- _ACTIVITY_
Spot each line in the data below containing "computer" and copy it.
GIVEN RECORDS START
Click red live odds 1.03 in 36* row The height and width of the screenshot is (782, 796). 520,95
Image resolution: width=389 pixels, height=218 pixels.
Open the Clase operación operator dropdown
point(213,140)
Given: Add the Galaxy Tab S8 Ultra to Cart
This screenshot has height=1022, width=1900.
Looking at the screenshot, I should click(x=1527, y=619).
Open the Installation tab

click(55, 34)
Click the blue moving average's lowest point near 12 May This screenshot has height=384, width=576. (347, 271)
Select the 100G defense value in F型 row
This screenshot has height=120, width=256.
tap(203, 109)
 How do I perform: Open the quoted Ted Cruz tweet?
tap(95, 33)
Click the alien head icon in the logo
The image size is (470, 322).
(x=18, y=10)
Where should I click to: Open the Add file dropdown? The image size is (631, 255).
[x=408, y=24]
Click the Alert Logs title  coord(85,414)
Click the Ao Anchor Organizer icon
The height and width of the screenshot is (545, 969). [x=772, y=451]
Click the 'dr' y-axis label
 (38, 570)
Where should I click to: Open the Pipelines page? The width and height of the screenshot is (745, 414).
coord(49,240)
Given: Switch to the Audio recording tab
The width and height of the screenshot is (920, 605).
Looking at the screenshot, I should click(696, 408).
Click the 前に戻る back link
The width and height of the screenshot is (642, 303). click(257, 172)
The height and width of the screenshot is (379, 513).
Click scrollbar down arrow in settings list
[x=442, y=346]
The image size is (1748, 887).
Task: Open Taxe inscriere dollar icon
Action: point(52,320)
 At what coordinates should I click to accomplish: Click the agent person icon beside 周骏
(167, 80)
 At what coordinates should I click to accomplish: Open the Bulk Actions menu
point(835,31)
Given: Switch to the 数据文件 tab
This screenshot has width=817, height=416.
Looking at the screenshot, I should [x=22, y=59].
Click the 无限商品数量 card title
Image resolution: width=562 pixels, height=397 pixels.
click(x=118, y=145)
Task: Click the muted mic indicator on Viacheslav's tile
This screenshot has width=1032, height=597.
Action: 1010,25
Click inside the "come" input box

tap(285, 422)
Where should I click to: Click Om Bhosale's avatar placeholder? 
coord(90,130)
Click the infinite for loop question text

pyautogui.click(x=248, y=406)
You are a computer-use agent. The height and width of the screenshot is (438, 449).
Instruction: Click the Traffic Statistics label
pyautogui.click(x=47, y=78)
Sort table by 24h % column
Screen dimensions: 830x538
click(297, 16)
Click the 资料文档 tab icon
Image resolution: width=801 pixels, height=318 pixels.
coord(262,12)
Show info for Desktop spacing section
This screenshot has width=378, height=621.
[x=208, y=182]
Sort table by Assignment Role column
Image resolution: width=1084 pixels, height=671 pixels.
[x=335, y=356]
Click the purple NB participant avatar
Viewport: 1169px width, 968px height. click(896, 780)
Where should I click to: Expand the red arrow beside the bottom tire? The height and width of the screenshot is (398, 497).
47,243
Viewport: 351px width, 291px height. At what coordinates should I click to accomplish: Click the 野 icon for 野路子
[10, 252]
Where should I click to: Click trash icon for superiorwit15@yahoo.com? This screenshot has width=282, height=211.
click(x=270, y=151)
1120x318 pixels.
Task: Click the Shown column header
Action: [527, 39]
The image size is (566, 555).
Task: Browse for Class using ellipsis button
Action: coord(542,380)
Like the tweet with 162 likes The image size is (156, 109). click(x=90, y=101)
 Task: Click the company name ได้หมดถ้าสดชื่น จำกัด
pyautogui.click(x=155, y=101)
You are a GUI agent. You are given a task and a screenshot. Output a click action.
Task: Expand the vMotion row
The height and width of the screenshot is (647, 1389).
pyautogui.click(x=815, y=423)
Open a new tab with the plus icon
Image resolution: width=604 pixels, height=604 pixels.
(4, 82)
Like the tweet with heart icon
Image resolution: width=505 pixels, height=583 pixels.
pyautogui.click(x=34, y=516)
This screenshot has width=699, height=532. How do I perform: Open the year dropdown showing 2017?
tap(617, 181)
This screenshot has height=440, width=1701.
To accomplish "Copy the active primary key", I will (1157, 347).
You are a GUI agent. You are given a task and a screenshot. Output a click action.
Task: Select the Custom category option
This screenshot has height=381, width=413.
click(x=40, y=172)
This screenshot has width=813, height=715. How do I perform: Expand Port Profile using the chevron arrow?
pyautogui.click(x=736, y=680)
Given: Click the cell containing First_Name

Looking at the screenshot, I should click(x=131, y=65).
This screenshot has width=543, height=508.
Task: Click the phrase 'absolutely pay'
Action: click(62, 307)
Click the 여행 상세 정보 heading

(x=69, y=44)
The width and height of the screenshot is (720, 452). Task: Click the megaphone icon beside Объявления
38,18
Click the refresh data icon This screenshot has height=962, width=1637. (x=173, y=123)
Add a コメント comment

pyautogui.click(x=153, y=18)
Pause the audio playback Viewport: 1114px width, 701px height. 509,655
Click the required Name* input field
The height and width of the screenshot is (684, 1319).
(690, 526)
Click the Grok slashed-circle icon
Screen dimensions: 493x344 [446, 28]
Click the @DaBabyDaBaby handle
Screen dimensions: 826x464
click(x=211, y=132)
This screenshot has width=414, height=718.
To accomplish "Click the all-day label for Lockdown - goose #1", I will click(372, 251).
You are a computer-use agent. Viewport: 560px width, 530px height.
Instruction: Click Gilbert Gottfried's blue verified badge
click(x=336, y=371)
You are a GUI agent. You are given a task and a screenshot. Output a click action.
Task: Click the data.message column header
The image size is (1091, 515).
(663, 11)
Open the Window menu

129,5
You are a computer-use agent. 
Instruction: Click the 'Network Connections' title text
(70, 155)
GIVEN RECORDS END
- _ANSWER BOX_
You are a computer-use agent. The height and width of the screenshot is (438, 449).
You are a computer-use agent. Viewport: 560px width, 530px height.
You are a computer-use agent. 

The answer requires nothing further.